Cold temperatures (below 50, and especially below 40) ratchet up the kiting danger factor by several orders of magnitude. The colder the water/air, the more dangerous it becomes. Already slim margins of error become slimmer. A normally dangerous sport becomes even more dangerous. When is simply cold too cold? For me, the answer is mostly in the hands.
Numb hands in windsurfing is a bummer, but do-able. Many times have I returned to shore on a windsurfer with my hands too cold to move, or feel. (After they thaw out, the THROBBING is intense and painful.) In kiting cold hands are, for me, with my safety system, potentially life threatening. My hand(s) must FEEL the quick release ball in order to GRASP it and pull it. This is, critical, a threshold safety issue. Cold legs or feet or arms are a nuissance. Cold, numb hands are a serious liability.

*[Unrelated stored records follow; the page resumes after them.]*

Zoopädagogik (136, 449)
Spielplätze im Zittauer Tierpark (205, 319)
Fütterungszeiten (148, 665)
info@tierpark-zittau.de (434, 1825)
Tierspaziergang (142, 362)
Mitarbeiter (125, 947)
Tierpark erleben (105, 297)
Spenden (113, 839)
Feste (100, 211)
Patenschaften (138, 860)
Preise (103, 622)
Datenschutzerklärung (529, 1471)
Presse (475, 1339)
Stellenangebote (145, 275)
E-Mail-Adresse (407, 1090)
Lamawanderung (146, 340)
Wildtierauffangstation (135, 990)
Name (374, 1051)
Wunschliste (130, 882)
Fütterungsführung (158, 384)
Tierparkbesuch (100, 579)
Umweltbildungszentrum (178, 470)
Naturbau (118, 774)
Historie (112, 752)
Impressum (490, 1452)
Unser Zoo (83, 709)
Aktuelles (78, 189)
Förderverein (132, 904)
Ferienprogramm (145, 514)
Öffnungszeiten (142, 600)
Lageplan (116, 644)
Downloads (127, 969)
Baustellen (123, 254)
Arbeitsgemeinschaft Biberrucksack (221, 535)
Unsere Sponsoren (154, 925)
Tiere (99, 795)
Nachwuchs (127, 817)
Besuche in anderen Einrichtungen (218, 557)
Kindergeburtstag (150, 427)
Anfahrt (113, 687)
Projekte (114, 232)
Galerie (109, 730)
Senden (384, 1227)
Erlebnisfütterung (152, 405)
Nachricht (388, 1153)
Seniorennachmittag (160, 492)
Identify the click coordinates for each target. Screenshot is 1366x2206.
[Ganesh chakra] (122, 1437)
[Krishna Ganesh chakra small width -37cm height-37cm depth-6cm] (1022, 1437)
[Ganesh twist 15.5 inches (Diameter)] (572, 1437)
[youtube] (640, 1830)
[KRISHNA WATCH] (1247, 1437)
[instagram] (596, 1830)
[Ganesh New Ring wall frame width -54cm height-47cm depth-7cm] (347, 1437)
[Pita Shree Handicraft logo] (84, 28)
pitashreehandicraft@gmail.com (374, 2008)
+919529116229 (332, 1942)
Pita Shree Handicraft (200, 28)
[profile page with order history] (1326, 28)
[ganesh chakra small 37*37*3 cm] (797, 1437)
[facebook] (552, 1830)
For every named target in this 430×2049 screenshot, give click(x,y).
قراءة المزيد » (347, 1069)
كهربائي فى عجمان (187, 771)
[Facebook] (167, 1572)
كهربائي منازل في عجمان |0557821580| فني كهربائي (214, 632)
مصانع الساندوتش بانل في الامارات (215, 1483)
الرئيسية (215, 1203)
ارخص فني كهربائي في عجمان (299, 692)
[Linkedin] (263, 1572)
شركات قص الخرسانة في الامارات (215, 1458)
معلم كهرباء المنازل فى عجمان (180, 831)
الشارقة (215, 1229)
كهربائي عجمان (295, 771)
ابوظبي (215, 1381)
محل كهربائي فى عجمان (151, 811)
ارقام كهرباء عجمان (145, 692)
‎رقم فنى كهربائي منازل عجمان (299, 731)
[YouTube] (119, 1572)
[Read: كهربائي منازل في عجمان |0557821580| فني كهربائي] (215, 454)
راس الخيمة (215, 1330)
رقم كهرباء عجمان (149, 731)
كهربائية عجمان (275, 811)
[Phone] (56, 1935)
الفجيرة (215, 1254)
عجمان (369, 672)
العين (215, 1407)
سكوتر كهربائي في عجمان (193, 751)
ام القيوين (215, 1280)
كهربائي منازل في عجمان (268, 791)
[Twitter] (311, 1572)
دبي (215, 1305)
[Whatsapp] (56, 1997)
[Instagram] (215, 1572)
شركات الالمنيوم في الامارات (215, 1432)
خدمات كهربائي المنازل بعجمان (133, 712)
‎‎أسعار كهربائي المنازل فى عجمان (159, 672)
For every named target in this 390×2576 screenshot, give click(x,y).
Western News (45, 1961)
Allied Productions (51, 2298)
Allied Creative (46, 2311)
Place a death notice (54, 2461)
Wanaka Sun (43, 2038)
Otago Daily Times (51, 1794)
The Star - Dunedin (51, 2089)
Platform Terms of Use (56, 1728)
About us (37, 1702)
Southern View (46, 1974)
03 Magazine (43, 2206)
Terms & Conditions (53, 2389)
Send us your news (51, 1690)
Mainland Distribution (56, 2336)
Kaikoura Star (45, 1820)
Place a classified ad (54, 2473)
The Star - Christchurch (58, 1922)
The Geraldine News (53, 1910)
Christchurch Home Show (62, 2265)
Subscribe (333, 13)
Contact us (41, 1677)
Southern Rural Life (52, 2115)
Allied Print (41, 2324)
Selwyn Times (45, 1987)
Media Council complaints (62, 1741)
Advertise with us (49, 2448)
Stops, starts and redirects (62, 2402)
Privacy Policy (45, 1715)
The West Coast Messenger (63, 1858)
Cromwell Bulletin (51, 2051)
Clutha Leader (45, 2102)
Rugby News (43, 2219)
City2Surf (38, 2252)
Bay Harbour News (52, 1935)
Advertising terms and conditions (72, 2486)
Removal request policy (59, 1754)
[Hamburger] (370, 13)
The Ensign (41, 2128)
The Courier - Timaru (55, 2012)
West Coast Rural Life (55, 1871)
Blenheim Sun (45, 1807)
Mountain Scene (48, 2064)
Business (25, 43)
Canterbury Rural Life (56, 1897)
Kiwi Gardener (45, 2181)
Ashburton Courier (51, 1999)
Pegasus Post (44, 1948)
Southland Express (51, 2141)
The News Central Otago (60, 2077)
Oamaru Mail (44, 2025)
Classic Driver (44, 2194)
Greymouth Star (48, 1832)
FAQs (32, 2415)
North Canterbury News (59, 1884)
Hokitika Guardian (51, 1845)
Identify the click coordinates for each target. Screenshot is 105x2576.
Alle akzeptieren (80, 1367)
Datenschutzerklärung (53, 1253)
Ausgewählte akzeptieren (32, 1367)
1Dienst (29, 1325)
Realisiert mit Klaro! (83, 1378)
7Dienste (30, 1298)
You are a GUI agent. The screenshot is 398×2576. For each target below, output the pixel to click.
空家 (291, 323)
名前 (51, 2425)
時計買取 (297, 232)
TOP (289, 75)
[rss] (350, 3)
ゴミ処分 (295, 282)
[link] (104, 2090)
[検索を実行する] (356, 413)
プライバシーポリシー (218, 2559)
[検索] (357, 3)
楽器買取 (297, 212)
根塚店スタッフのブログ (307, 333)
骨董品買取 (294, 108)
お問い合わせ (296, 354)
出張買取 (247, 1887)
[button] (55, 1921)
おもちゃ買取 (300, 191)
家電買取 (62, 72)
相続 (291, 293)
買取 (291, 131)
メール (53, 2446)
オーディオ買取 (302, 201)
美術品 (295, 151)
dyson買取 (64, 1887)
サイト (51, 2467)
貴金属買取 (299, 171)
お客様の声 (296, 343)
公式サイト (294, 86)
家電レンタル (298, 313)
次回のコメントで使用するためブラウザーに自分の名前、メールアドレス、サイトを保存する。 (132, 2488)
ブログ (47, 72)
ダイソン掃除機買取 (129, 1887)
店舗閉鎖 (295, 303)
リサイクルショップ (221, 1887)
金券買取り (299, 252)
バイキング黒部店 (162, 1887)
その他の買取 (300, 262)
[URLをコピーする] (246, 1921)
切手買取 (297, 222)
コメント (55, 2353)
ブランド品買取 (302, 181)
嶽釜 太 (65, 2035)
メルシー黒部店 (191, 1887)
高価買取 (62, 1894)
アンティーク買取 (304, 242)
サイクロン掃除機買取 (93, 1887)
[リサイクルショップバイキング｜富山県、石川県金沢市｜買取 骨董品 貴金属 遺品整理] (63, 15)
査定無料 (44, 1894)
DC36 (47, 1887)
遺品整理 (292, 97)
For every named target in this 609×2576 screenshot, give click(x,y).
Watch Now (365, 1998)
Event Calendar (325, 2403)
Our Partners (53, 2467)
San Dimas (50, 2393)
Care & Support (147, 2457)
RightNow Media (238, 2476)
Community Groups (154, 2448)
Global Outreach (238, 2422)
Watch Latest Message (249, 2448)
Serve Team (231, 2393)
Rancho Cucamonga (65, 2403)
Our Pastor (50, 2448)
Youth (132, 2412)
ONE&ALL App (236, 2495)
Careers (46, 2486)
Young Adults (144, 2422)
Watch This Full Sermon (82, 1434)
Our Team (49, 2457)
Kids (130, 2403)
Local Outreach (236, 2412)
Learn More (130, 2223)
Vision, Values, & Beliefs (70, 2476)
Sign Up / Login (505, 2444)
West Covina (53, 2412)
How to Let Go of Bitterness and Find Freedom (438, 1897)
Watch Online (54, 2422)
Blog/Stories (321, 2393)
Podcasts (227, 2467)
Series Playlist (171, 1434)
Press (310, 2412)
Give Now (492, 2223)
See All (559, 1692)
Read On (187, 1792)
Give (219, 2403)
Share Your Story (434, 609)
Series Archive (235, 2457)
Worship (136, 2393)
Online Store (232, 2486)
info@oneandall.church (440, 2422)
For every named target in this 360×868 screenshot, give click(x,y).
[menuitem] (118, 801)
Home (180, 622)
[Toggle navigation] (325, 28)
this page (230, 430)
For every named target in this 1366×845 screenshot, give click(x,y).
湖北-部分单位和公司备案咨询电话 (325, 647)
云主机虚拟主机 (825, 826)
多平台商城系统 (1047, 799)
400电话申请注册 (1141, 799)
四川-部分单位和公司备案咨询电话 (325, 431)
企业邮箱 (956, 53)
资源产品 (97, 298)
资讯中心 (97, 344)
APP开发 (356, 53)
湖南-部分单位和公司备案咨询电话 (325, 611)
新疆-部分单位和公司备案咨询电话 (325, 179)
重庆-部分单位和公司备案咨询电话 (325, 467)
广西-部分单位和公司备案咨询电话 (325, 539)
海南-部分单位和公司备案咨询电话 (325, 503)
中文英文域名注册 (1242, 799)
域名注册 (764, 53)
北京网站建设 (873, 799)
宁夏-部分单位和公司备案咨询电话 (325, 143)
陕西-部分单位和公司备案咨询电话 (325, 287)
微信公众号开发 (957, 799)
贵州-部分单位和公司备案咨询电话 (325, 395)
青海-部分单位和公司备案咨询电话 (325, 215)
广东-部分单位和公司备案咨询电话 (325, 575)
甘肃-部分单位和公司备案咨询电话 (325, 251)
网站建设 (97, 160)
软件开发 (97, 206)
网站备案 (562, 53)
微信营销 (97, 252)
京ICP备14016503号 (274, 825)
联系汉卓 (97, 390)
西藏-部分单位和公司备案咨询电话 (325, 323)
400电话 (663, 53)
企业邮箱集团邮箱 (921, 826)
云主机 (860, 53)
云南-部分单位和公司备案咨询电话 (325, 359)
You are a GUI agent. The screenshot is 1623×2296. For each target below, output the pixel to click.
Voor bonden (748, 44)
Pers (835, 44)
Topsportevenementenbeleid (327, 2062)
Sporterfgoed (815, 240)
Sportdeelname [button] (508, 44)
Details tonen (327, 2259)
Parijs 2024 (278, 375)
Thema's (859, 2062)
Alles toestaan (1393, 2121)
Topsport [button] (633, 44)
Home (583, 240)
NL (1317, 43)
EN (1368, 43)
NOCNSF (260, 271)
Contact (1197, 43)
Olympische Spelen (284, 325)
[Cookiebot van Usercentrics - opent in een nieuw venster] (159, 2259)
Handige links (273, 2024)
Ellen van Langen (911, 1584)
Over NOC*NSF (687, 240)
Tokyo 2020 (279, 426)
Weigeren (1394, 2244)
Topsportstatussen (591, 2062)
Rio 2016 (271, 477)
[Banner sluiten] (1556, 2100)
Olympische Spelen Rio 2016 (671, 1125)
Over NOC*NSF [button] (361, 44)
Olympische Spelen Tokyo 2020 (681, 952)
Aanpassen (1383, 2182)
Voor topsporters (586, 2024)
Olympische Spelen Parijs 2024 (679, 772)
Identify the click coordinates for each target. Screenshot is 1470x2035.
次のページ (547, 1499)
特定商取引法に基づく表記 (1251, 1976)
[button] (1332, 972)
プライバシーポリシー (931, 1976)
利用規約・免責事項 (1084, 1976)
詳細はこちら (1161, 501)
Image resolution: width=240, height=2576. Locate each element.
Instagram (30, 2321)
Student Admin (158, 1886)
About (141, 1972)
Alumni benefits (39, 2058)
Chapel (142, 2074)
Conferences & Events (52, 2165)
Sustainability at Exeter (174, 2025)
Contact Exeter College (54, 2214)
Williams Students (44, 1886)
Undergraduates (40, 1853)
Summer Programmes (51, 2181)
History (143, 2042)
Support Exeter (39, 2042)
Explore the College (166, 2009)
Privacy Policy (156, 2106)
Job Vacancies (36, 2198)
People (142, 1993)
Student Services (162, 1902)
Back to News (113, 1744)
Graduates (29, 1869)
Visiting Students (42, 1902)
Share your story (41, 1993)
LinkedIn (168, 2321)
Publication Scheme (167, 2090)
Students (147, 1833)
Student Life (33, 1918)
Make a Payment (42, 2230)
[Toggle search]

Also, the presence of all that extra equip -- hoods, gloves, booties, etc. -- is generally more restrictive, to the body, the hands, etc., thus narrowing the safety factor yet further. Less visibility. Less manoueverabilty. Less dexterity = Less room for error = Less chance of getting out safely if something should go wrong (god forbid!).
Obviously, the experience of cold and "coldness" will vary from person to person, so everybody will need to make these judgments for themselves. Just be aware and vigilant to the fact that the cold air/water will place extra demands on you and your equipment.